**Directions**
Reproduce the listing exactly, keeping every word as it is.

**Source records**
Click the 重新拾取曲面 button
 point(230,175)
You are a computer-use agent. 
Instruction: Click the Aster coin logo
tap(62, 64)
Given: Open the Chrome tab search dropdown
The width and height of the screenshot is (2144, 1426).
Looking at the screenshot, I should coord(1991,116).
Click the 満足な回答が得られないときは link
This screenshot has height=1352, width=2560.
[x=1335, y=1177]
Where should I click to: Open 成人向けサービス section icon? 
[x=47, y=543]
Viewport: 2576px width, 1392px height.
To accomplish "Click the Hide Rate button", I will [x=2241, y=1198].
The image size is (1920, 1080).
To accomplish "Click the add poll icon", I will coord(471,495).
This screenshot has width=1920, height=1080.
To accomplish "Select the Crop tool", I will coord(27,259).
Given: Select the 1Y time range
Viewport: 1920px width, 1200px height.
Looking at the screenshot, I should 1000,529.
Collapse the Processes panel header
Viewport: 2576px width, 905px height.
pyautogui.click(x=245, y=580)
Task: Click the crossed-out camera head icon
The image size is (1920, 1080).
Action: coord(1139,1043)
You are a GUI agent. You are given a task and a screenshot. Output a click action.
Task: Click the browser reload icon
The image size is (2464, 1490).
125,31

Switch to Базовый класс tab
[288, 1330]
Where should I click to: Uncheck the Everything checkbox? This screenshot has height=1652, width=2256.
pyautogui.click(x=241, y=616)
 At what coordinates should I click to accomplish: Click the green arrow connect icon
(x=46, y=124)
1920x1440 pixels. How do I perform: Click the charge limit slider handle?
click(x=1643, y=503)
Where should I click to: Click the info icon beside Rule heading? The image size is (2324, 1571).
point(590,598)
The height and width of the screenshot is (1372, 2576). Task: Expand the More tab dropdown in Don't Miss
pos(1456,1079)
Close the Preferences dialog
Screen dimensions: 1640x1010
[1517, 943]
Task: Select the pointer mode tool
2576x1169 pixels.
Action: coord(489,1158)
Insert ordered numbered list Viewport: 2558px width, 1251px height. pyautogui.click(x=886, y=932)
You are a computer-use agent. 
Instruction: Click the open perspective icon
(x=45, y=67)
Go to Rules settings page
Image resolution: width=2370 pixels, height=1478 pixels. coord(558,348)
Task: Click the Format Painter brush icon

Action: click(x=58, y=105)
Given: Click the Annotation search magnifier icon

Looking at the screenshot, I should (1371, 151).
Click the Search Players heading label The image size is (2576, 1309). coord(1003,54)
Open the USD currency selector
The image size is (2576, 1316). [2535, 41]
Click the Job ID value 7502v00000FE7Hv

**Answer to this task**
Click the 重新拾取曲面 button
 point(230,175)
You are a computer-use agent. 
Instruction: Click the Aster coin logo
tap(62, 64)
Given: Open the Chrome tab search dropdown
The width and height of the screenshot is (2144, 1426).
Looking at the screenshot, I should coord(1991,116).
Click the 満足な回答が得られないときは link
This screenshot has height=1352, width=2560.
[x=1335, y=1177]
Where should I click to: Open 成人向けサービス section icon? 
[x=47, y=543]
Viewport: 2576px width, 1392px height.
To accomplish "Click the Hide Rate button", I will [x=2241, y=1198].
The image size is (1920, 1080).
To accomplish "Click the add poll icon", I will coord(471,495).
This screenshot has width=1920, height=1080.
To accomplish "Select the Crop tool", I will coord(27,259).
Given: Select the 1Y time range
Viewport: 1920px width, 1200px height.
Looking at the screenshot, I should 1000,529.
Collapse the Processes panel header
Viewport: 2576px width, 905px height.
pyautogui.click(x=245, y=580)
Task: Click the crossed-out camera head icon
The image size is (1920, 1080).
Action: coord(1139,1043)
You are a GUI agent. You are given a task and a screenshot. Output a click action.
Task: Click the browser reload icon
The image size is (2464, 1490).
125,31

Switch to Базовый класс tab
[288, 1330]
Where should I click to: Uncheck the Everything checkbox? This screenshot has height=1652, width=2256.
pyautogui.click(x=241, y=616)
 At what coordinates should I click to accomplish: Click the green arrow connect icon
(x=46, y=124)
1920x1440 pixels. How do I perform: Click the charge limit slider handle?
click(x=1643, y=503)
Where should I click to: Click the info icon beside Rule heading? The image size is (2324, 1571).
point(590,598)
The height and width of the screenshot is (1372, 2576). Task: Expand the More tab dropdown in Don't Miss
pos(1456,1079)
Close the Preferences dialog
Screen dimensions: 1640x1010
[1517, 943]
Task: Select the pointer mode tool
2576x1169 pixels.
Action: coord(489,1158)
Insert ordered numbered list Viewport: 2558px width, 1251px height. pyautogui.click(x=886, y=932)
You are a computer-use agent. 
Instruction: Click the open perspective icon
(x=45, y=67)
Go to Rules settings page
Image resolution: width=2370 pixels, height=1478 pixels. coord(558,348)
Task: Click the Format Painter brush icon

Action: click(x=58, y=105)
Given: Click the Annotation search magnifier icon

Looking at the screenshot, I should (1371, 151).
Click the Search Players heading label The image size is (2576, 1309). coord(1003,54)
Open the USD currency selector
The image size is (2576, 1316). [2535, 41]
Click the Job ID value 7502v00000FE7Hv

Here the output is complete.